Produce a character-for-character copy of the data below.

---- RECORDS SUPPLIED

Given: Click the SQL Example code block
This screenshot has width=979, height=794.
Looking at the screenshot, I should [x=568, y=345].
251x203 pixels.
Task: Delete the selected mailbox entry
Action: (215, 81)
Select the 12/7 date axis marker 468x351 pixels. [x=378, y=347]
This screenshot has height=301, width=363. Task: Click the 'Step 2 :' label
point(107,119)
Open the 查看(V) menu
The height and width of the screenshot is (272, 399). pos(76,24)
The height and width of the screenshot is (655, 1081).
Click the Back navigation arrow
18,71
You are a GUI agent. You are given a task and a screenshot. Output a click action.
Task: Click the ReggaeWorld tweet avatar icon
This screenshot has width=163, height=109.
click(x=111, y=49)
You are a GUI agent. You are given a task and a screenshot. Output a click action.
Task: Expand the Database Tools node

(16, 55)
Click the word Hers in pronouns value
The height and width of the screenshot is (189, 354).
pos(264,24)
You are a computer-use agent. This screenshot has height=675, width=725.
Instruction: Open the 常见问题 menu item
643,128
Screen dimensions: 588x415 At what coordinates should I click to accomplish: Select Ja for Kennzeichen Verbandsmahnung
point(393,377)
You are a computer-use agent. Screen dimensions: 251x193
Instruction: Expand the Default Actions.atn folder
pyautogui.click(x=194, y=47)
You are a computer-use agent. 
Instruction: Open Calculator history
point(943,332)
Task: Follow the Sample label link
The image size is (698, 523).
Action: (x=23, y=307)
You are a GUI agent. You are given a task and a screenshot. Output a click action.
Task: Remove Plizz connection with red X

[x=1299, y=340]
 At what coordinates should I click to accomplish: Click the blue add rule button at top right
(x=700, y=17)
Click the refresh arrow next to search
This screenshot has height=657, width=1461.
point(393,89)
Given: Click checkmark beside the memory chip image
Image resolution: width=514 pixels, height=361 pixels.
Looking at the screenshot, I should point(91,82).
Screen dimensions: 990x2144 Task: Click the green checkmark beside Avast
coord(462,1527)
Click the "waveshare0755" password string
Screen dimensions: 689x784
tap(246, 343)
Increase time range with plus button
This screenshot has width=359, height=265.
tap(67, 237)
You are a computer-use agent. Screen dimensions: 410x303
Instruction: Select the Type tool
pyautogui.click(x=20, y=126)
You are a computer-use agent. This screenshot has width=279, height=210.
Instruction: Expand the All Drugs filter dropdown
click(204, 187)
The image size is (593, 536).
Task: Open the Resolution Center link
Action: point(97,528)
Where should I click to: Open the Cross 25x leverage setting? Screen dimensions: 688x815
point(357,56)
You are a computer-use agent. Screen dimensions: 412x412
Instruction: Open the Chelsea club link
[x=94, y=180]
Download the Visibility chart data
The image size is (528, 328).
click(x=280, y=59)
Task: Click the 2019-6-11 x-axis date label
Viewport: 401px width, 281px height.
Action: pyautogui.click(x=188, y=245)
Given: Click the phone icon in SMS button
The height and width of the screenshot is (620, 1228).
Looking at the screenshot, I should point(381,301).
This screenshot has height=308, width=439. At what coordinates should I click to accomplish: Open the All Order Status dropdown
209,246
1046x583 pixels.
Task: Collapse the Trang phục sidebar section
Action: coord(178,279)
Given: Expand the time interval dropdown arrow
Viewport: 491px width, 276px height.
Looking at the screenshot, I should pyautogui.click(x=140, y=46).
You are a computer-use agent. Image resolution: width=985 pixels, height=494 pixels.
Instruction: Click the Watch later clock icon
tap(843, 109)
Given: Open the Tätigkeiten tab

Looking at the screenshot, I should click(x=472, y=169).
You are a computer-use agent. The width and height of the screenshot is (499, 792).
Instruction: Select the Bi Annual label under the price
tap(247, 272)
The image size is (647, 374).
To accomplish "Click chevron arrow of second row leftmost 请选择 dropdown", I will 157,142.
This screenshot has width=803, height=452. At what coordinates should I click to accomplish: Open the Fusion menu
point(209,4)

--------

> [RESULT FOR THIS EXERCISE]:
Given: Click the SQL Example code block
This screenshot has width=979, height=794.
Looking at the screenshot, I should [x=568, y=345].
251x203 pixels.
Task: Delete the selected mailbox entry
Action: (215, 81)
Select the 12/7 date axis marker 468x351 pixels. [x=378, y=347]
This screenshot has height=301, width=363. Task: Click the 'Step 2 :' label
point(107,119)
Open the 查看(V) menu
The height and width of the screenshot is (272, 399). pos(76,24)
The height and width of the screenshot is (655, 1081).
Click the Back navigation arrow
18,71
You are a GUI agent. You are given a task and a screenshot. Output a click action.
Task: Click the ReggaeWorld tweet avatar icon
This screenshot has width=163, height=109.
click(x=111, y=49)
You are a GUI agent. You are given a task and a screenshot. Output a click action.
Task: Expand the Database Tools node

(16, 55)
Click the word Hers in pronouns value
The height and width of the screenshot is (189, 354).
pos(264,24)
You are a computer-use agent. This screenshot has height=675, width=725.
Instruction: Open the 常见问题 menu item
643,128
Screen dimensions: 588x415 At what coordinates should I click to accomplish: Select Ja for Kennzeichen Verbandsmahnung
point(393,377)
You are a computer-use agent. Screen dimensions: 251x193
Instruction: Expand the Default Actions.atn folder
pyautogui.click(x=194, y=47)
You are a computer-use agent. 
Instruction: Open Calculator history
point(943,332)
Task: Follow the Sample label link
The image size is (698, 523).
Action: (x=23, y=307)
You are a GUI agent. You are given a task and a screenshot. Output a click action.
Task: Remove Plizz connection with red X

[x=1299, y=340]
 At what coordinates should I click to accomplish: Click the blue add rule button at top right
(x=700, y=17)
Click the refresh arrow next to search
This screenshot has height=657, width=1461.
point(393,89)
Given: Click checkmark beside the memory chip image
Image resolution: width=514 pixels, height=361 pixels.
Looking at the screenshot, I should point(91,82).
Screen dimensions: 990x2144 Task: Click the green checkmark beside Avast
coord(462,1527)
Click the "waveshare0755" password string
Screen dimensions: 689x784
tap(246, 343)
Increase time range with plus button
This screenshot has width=359, height=265.
tap(67, 237)
You are a computer-use agent. Screen dimensions: 410x303
Instruction: Select the Type tool
pyautogui.click(x=20, y=126)
You are a computer-use agent. This screenshot has width=279, height=210.
Instruction: Expand the All Drugs filter dropdown
click(204, 187)
The image size is (593, 536).
Task: Open the Resolution Center link
Action: point(97,528)
Where should I click to: Open the Cross 25x leverage setting? Screen dimensions: 688x815
point(357,56)
You are a computer-use agent. Screen dimensions: 412x412
Instruction: Open the Chelsea club link
[x=94, y=180]
Download the Visibility chart data
The image size is (528, 328).
click(x=280, y=59)
Task: Click the 2019-6-11 x-axis date label
Viewport: 401px width, 281px height.
Action: pyautogui.click(x=188, y=245)
Given: Click the phone icon in SMS button
The height and width of the screenshot is (620, 1228).
Looking at the screenshot, I should point(381,301).
This screenshot has height=308, width=439. At what coordinates should I click to accomplish: Open the All Order Status dropdown
209,246
1046x583 pixels.
Task: Collapse the Trang phục sidebar section
Action: coord(178,279)
Given: Expand the time interval dropdown arrow
Viewport: 491px width, 276px height.
Looking at the screenshot, I should pyautogui.click(x=140, y=46).
You are a computer-use agent. Image resolution: width=985 pixels, height=494 pixels.
Instruction: Click the Watch later clock icon
tap(843, 109)
Given: Open the Tätigkeiten tab

Looking at the screenshot, I should click(x=472, y=169).
You are a computer-use agent. The width and height of the screenshot is (499, 792).
Instruction: Select the Bi Annual label under the price
tap(247, 272)
The image size is (647, 374).
To accomplish "Click chevron arrow of second row leftmost 请选择 dropdown", I will 157,142.
This screenshot has width=803, height=452. At what coordinates should I click to accomplish: Open the Fusion menu
point(209,4)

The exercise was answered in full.